HCI: What have been the challenges for you guys in terms of growing the company so quickly? You now have several hundred employees, right?
Ghawi: You have to try to match growth with infrastructure, but it's impossible to get it right. You end up spending too much in certain areas and too little in certain areas, and then you're trying to play catch-up, which is painful. We've made all kinds of mistakes about everything you could possibly think of, and even things that we didn't even know were possible.
Value-based care is a huge opportunity. It basically combines the complexity of insurance, the complexity of a provider, the complexity of being a technology company, and the complexity of being a fintech company, because so much of it is also finance. Each of them has its own challenges and solutions. If you miss any one of them, you're done, right?

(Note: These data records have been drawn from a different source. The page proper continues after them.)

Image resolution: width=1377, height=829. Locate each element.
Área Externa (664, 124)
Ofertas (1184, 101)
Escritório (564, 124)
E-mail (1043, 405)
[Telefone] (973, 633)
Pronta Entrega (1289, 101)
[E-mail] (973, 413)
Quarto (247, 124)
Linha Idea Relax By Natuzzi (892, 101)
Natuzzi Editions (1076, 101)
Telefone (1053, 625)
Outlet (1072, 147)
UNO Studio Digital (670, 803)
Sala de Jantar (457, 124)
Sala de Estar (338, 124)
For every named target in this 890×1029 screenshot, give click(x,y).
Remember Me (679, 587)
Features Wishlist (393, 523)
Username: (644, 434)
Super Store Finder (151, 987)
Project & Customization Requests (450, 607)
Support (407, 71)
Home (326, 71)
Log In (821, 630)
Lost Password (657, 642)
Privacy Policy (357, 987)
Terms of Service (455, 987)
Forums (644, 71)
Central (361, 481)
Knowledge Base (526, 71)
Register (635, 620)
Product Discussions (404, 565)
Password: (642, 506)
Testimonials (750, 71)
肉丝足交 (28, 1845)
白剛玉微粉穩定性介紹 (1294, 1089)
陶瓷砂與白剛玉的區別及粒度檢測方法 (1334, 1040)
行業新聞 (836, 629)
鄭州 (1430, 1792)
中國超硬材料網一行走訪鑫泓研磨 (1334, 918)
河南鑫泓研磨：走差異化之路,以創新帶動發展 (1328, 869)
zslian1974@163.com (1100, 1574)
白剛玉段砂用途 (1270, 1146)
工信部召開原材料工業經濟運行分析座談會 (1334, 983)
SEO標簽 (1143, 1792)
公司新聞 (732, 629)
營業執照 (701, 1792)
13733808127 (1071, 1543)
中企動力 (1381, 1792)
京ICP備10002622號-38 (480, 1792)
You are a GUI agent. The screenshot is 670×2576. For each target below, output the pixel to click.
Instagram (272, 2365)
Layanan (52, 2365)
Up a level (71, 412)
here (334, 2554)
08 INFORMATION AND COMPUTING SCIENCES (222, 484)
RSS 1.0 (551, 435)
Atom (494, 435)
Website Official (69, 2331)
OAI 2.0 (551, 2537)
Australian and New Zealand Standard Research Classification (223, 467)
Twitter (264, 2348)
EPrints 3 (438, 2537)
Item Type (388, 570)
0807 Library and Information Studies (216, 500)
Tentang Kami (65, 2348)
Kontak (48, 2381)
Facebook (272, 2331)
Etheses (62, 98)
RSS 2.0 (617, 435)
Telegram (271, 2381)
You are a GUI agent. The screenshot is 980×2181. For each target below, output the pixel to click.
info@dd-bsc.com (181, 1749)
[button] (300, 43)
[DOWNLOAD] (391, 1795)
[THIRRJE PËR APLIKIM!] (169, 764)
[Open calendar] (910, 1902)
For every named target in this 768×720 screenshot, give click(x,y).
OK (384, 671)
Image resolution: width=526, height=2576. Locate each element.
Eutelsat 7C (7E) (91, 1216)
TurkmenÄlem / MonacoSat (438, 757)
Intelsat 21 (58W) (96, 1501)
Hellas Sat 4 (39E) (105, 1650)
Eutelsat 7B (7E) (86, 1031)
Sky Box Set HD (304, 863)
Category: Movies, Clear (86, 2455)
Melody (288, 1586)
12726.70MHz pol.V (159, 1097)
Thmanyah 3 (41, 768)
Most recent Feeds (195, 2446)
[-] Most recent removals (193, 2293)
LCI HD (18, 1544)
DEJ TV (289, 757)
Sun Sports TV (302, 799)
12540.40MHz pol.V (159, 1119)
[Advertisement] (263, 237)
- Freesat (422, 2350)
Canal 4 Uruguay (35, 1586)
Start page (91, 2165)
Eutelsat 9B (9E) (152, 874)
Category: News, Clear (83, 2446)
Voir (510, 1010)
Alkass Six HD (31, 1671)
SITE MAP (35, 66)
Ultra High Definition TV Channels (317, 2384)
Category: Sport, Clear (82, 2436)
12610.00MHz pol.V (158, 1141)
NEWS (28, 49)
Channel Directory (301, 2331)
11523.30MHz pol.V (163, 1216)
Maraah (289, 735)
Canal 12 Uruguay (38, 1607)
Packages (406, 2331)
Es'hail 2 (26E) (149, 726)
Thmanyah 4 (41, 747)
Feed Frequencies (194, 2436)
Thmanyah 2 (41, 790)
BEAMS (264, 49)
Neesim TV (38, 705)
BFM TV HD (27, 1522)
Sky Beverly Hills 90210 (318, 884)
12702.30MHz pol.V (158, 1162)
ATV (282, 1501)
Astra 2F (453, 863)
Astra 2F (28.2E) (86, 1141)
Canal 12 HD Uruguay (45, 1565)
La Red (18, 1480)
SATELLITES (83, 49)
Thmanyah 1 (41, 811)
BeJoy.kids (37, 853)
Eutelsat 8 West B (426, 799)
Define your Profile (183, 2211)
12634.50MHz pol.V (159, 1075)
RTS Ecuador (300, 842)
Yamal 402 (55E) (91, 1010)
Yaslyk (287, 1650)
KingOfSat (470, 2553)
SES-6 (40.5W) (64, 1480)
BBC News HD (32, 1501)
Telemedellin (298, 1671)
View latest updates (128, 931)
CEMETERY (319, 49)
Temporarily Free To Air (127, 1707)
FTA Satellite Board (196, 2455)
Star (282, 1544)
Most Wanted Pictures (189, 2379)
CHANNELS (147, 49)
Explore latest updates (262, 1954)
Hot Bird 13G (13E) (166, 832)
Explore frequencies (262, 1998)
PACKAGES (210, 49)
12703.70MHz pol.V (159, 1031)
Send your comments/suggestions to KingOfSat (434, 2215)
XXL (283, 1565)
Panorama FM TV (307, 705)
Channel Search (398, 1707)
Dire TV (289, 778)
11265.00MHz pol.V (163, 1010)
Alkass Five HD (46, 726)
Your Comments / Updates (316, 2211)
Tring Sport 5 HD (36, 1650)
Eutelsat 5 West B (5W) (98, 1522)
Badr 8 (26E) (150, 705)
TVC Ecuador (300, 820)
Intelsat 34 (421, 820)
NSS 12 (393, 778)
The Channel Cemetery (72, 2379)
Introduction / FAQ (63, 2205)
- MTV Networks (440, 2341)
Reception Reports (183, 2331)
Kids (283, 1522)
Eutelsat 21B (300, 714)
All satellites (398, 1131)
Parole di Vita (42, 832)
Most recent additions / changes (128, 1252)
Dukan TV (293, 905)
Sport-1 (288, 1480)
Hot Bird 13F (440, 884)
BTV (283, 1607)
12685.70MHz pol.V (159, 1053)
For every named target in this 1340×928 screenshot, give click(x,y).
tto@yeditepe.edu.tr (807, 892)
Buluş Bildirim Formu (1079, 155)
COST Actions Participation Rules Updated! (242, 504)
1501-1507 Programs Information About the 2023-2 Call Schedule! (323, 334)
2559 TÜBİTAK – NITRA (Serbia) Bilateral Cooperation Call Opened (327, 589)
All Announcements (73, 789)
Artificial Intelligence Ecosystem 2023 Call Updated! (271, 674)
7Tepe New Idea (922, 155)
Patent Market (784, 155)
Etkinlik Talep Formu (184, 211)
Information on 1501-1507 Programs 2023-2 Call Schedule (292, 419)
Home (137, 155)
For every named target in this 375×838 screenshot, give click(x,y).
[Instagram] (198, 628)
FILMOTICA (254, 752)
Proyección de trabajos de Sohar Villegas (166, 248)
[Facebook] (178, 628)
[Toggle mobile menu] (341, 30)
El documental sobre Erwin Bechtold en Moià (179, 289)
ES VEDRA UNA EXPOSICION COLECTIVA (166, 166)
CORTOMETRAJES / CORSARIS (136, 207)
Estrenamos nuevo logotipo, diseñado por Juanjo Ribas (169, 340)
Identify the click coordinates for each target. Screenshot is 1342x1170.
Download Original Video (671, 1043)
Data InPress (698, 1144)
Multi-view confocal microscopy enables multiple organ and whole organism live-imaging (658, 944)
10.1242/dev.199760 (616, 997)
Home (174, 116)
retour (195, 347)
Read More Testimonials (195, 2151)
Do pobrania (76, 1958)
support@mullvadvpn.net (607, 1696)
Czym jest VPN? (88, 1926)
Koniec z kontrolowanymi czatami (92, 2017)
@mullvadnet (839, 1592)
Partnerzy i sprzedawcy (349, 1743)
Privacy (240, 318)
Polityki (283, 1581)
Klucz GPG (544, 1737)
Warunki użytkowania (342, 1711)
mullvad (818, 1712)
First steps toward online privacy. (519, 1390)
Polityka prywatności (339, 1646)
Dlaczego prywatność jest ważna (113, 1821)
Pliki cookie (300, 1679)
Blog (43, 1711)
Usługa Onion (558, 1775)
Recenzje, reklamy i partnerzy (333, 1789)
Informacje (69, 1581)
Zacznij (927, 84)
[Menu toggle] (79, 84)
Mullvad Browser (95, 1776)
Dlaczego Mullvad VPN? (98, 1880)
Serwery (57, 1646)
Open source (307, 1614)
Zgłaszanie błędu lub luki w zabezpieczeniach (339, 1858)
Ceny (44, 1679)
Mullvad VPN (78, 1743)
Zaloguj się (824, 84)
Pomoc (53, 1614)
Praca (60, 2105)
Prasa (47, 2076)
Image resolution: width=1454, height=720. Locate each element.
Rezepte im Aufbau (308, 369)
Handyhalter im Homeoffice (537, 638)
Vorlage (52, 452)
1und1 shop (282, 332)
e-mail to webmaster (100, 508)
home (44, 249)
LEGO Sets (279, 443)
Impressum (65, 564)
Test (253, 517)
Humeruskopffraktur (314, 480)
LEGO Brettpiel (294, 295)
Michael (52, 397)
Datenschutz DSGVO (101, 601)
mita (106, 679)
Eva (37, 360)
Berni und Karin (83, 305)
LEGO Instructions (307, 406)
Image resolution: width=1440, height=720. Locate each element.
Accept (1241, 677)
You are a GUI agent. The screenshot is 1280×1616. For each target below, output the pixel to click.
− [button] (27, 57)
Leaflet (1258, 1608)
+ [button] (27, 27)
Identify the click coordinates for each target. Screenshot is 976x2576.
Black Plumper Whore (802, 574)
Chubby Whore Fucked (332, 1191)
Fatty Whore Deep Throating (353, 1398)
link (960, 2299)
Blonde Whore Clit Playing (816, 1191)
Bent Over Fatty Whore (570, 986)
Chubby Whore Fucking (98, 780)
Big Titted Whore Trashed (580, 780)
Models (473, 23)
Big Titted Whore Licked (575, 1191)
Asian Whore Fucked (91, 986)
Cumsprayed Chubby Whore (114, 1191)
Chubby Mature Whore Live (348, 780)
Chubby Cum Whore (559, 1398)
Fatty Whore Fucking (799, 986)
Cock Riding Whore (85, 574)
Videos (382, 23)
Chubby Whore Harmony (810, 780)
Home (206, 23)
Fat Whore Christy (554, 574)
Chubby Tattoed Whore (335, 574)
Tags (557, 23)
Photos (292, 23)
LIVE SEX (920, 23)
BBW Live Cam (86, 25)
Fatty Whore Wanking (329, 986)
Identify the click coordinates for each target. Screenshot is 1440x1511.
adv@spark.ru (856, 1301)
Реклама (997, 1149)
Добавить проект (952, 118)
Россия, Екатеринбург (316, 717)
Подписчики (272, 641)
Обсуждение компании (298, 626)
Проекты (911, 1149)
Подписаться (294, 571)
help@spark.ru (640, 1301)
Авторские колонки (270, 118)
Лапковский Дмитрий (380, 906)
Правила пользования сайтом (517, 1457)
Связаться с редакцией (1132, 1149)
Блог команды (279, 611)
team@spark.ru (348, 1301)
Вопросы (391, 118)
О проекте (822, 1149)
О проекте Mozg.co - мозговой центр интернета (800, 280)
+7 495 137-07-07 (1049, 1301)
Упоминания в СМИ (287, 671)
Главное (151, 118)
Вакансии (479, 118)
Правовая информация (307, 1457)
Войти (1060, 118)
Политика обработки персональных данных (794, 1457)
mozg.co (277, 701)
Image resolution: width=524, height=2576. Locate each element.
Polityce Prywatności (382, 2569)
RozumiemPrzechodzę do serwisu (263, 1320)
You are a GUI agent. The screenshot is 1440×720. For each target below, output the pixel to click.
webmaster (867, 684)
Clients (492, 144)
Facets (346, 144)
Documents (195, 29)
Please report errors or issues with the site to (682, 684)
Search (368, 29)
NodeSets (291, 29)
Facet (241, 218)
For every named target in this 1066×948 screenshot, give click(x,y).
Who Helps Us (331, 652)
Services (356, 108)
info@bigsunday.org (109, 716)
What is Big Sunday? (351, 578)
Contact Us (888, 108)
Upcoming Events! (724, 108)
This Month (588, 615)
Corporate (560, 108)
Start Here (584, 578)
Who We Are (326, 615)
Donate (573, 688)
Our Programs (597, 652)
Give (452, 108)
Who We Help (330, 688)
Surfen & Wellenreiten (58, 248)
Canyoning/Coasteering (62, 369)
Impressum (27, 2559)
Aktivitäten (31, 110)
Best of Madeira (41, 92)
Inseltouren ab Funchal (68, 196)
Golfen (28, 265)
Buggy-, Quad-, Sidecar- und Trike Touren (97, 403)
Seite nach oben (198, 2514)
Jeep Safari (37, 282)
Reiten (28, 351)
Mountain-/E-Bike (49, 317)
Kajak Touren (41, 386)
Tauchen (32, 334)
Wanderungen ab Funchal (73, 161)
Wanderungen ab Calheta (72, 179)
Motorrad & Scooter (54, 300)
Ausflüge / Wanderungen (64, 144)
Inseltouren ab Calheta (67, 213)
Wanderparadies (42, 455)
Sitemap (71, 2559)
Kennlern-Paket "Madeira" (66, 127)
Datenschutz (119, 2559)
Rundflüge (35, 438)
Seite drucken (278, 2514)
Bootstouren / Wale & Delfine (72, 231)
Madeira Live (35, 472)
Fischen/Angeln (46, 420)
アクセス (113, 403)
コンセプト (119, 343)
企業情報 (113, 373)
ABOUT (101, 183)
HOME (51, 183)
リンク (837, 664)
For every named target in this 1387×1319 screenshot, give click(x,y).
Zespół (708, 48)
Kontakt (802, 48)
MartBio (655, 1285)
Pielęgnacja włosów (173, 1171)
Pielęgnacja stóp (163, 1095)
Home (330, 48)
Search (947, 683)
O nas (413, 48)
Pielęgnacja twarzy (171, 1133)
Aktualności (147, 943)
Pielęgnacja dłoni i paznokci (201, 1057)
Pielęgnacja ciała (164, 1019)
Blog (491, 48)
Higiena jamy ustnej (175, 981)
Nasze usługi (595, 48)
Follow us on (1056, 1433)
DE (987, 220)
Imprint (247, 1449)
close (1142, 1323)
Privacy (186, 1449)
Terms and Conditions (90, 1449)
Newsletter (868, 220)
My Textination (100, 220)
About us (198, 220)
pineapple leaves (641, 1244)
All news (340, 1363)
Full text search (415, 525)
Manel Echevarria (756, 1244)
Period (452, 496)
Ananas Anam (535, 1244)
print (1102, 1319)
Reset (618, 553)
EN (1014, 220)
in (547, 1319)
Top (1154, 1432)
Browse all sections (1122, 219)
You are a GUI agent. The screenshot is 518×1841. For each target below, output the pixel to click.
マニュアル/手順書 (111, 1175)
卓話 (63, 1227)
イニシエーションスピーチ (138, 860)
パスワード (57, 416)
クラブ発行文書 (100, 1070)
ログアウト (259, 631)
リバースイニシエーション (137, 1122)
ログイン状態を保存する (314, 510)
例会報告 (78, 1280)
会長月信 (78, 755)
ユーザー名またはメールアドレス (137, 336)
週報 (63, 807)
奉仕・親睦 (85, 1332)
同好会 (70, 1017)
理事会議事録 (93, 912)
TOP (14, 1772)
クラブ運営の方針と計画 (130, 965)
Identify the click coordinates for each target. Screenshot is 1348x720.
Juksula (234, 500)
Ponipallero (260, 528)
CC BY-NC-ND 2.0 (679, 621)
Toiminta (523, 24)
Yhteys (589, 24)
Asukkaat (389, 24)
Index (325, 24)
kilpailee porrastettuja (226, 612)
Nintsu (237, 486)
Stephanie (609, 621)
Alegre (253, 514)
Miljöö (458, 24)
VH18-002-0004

HCI: As the company has grown, do you feel like you've been able to maintain the same culture as when you first started?
Ghawi: Absolutely. Culture is a key component. Fortunately, it's people that create culture. The people who joined Vytalize are believers in value-based care. They're optimists who have seen this system work at its best and are here to make it work at its best at scale. They've seen it with a payer, a technology company, or another value-based care company. You can improve health outcomes and reduce costs, but to really have an impact, you have to do it at scale.
HCI: Do you all have a high opinion of how CMS is implementing programs like MSSP and ACO REACH?
Alnajar: I think the direction they're going is great. I'm happy that we're finally paying for outcomes and not services. My only criticism is that I'm a big fan of value-based care, so I'd like to see it rolled out to as many PCP practices as possible. CMS has said they want all practices to be in ACOs by 2030. But the way the quality metrics work in these programs, growing too quickly hurts you. If many of the first-year practices don't have much ACO experience, they're certainly at a disadvantage in terms of shared savings. I'd like CMS to be friendly to both growing and stagnant ACOs, because they feel like they have to choose between profitability and growth. Ideally, you want to have both.
HCI: Can you tell us anything about your company’s upcoming endeavors?
Ghawi: We look forward to continuing to drive positive results. Vytalize is beginning to expand into other payer areas, including Medicare Advantage, private, and Medicaid. We have a large physician footprint, so we want to support physicians across their entire patient panel and not just focus on Medicare. We are committed to executing, delivering, and digesting this growth to ensure we bring these positive results to the practice, consolidating and strengthening our foundation for future growth.